FAR 28.204-4—Contract clause.
Plain-English Summary
FAR 28.204-4 tells contracting officers when to include the contract clause at 52.228-14, Irrevocable Letter of Credit, in solicitations and resulting contracts. The section applies to three broad acquisition types—services, supplies, and construction—and ties the clause to situations where the Government requires a bid guarantee, performance bonds, or both performance and payment bonds. In practice, this means the clause is not optional when those security requirements are present; it must be inserted so offerors and contractors understand that an irrevocable letter of credit is an acceptable form of security under the clause. The rule supports the Government’s need to protect itself against default, ensure contract performance, and secure payment obligations, while also giving contractors a recognized alternative to traditional surety bonds in appropriate cases. For contracting officers, the section is a simple but important drafting instruction that affects solicitation preparation, contract formation, and enforcement of financial security requirements.
Key Rules
Insert the clause when security is required
If the solicitation or contract requires a bid guarantee, performance bonds, or performance and payment bonds, the contracting officer must include clause 52.228-14, Irrevocable Letter of Credit. The clause is required in both solicitations and contracts, not just one or the other.

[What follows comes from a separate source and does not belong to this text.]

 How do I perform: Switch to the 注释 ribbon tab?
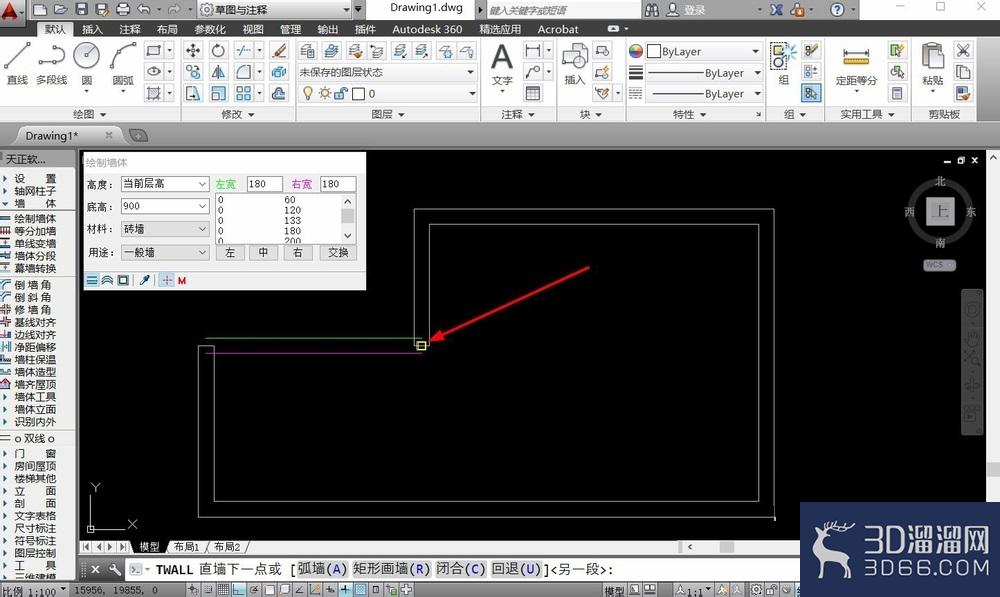(x=129, y=29)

Applies to services, supplies, and construction
The rule is not limited to construction contracts. It applies across services, supplies, and construction whenever the specified bond or guarantee requirements are imposed.
Triggered by bond or guarantee requirements
The clause is tied to the presence of a bid guarantee or bond requirement. If no bid guarantee, performance bond, or performance and payment bond is required, this section does not direct insertion of the clause.
Provides an acceptable security mechanism
The purpose of the clause is to allow the Government to rely on an irrevocable letter of credit as the security instrument addressed by the clause. This gives the parties a clear contractual basis for using that form of financial assurance.
Responsibilities
Contracting Officer
Determine whether the acquisition requires a bid guarantee, performance bonds, or performance and payment bonds, and insert clause 52.228-14 in the solicitation and contract when any of those requirements apply.
Offeror/Contractor
Review the solicitation and contract to identify whether the irrevocable letter of credit clause applies, and provide the required security in the form and manner required by the contract if using an irrevocable letter of credit.
Agency
Ensure acquisition templates, clause prescriptions, and contract review procedures support proper inclusion of clause 52.228-14 whenever the underlying security requirements are present.
Practical Implications
This is a drafting and compliance checkpoint for contracting officers: if a bond or bid guarantee is required, the clause must be included or the solicitation/contract may be incomplete.
Contractors should watch for the clause early, because it signals that financial security requirements are in play and may affect how they structure their bid or performance financing.
A common pitfall is assuming the clause applies only to construction; FAR 28.204-4 also covers services and supplies when the specified guarantees or bonds are required.
Another practical issue is consistency: the solicitation, award document, and any bond/letter-of-credit requirements should align so there is no mismatch between what the Government requires and what the contractor provides.
Because the rule is triggered by the presence of guarantee/bond requirements, contracting personnel should verify the underlying acquisition strategy before finalizing the clause set.
Official Regulatory Text
Insert the clause at 52.228-14 , Irrevocable Letter of Credit, in solicitations and contracts for services, supplies, or construction, when a bid guarantee, or performance bonds, or performance and payment bonds are required.